# [Source text]
__________________________________________________

Global tensions are rising, but risk perceptions are in the eye of the beholder. Zurich’s John Scott discussed the big picture with Global Reinsurance.
The world of 2024 looks to be a febrile one, with Europe seeing a continuing war in Ukraine, a rise in far-right populism, and civil unrest on the streets of Paris and Berlin.
Little wonder that anxiety is on the rise. Recently, the World Economic Forum partnered with Zurich and Marsh McLennan to produce the Global Risks Report 2024.
The three wrote in a statement accompanying the release that there was a predominantly negative outlook for the world over the next twenty-four months—eighty-four per cent, it said, are concerned, with ninety-two per cent expecting things to worsen over the next ten years.
John Scott, head of sustainability at Zurich, acknowledges how big the topic is and the depth of feeling that the 1,500 global experts surveyed evinced. But he also says that much of the report is based on a survey of peoples’ perceptions.
“I think global risks impact all businesses,” he says. “but some are more impactful than others. In a two year outlook, it’s the risk of misinformation and disinformation that is rated as having the highest impact, on businesses and on individuals through the broader political impact, especially in this year of elections. What do people believe as they participate in social media? What’s their favourite rabbit hole and what confirmation bias are they getting?”
An ongoing theme in 2024 has been the interlinking of crises and tensions across the world. The war in Ukraine, for example, led directly to an increase in energy and food prices, driving inflation in many economies, while rising tensions from that conflict have triggered other geopolitical tensions. And the recent attack on Israel by Hamas, and the former’s response to that, have sparked escalatory tensions across the Middle East.

__________________________________________________

# [Source information]
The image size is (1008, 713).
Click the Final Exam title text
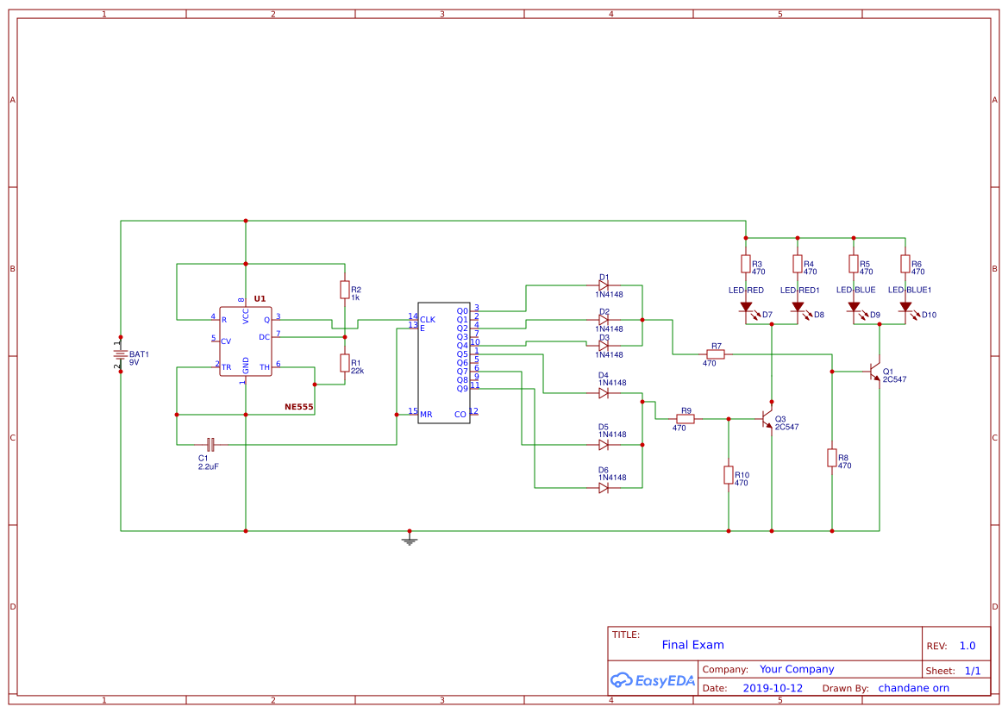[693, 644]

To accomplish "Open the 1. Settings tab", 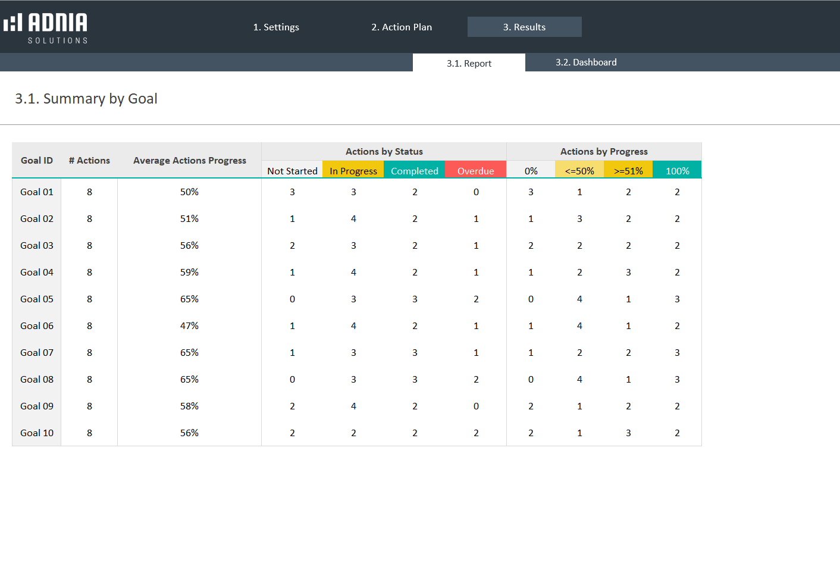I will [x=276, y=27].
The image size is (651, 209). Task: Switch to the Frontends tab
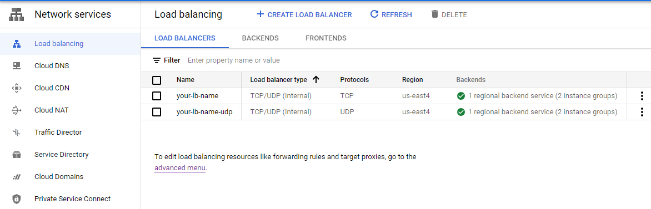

__________________________________________________

# [How to complete this task]
Resume the article on global risks from the point where it stops, following on from its last paragraph about linked crises.

# [Answer section]
Zurich used the term ‘polycrisis’ In its Global Risks Report 2023, denoting that there was a compounding effect from a ‘cluster of interdependent global risks’. This compounding effect, it wrote at the time, means that their overall impact exceeds the sum of their individual parts.
Scott reflects on the use the of term.
“It was something we chose to use in the 2023 report,” he says, “because it described a set of circumstances in which there seemed to be a lot of immediate crises. I think that is still true, but is it fundamentally any different to how it was five or ten years ago? I don’t think so, because global risks have always been highly interconnected. The triggering of one tends to trigger others.”
Scott harkens back to the financial crisis of 2008 and 2009.
“That crisis was largely in the finance sector,” he says. “Now, that that is a big and influential sector, but the consequences were mainly focused on finance and the consequences for businesses and individuals in terms of ultra-loose monetary policies, with very low interest rates and governments buying back financial assets.
”That made money essentially free, which was a strange time for finance and economies, but it didn’t trigger lots of other crises in the same way as the Covid-19 pandemic, or the Russian invasion of Ukraine.”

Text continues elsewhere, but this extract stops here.